We use a synthetic dataset to demonstrate its usage. The dataset consists of 100 observations. Each observation has 20 predictors but only the first three predictors among them have a impact on the response.

set.seed(1234)
n <- 100
p <- 20
support.size <- 3
dataset <- generate.data(n, p, beta = c(10, 5, 5, rep(0, 17)))

Supposing we have some prior information that the second and third variables belong to the same group, then we can set the group_index as:

group_index <- c(1, 2, 2, seq(3, 19, by = 1))

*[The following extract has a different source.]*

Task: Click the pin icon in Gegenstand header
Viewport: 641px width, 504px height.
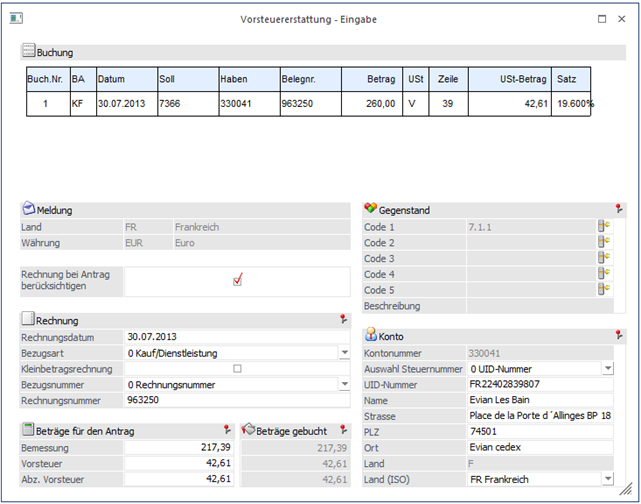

Then, pass this group_index to the abess() function:

abess_fit <- abess(dataset[["x"]], dataset[["y"]], 
                   group.index = group_index)
str(extract(abess_fit))
## List of 7
##  $ beta        :Formal class 'dgCMatrix' [package "Matrix"] with 6 slots
##   .. ..@ i       : int [1:3] 0 1 2
##   .. ..@ p       : int [1:2] 0 3
##   .. ..@ Dim     : int [1:2] 20 1
##   .. ..@ Dimnames:List of 2
##   .. .. ..$ : chr [1:20] "x1" "x2" "x3" "x4" ...
##   .. .. ..$ : chr "2"
##   .. ..@ x       : num [1:3] 10.2 4.92 4.88
##   .. ..@ factors : list()
##  $ intercept   : num 0.0859
##  $ support.size: int 2
##  $ support.vars: chr [1:3] "x1" "x2" "x3"
##  $ support.beta: num [1:3] 10.2 4.92 4.88
##  $ dev         : num 8.3
##  $ tune.value  : num 225

The fitted result suggest that only two groups are selected (since support.size is 2) and the selected variables are matched with the ground truth setting.

Feature screening

In the case of ultra high-dimensional data, it is more effective to do feature screening first before carrying out feature selection. The abess package allowed users to perform the sure independent screening to pre-exclude some features according to the marginal likelihood.

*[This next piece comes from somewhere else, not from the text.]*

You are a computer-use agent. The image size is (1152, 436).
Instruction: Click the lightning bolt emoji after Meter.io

Integrate SIS in abess package

Ultra-high dimensional predictors increase computational cost but reduce estimation accuracy for any statistical procedure. To reduce dimensionality from high to a relatively acceptable level, a fairly general asymptotic framework, named feature screening (sure independence screening) is proposed to tackle even exponentially growing dimension. The feature screening can theoretically maintain all effective predictors with a high probability, which is called the sure screening property. In the abess() function, to carrying out the Integrate SIS, user need to passed an integer smaller than the number of the predictors to the screening.num. Then the abess() function will first calculate the marginal likelihood of each predictor and reserve those predictors with the screening.num largest marginal likelihood. Then, the ABESS algorithm is conducted only on this screened subset. Here is an example.

library(abess)
n <- 100
p <- 1000
support.size <- 3
dataset <- generate.data(n, p, support.size)
abess_fit <- abess(dataset[["x"]], dataset[["y"]], 
                   screening.num = 100)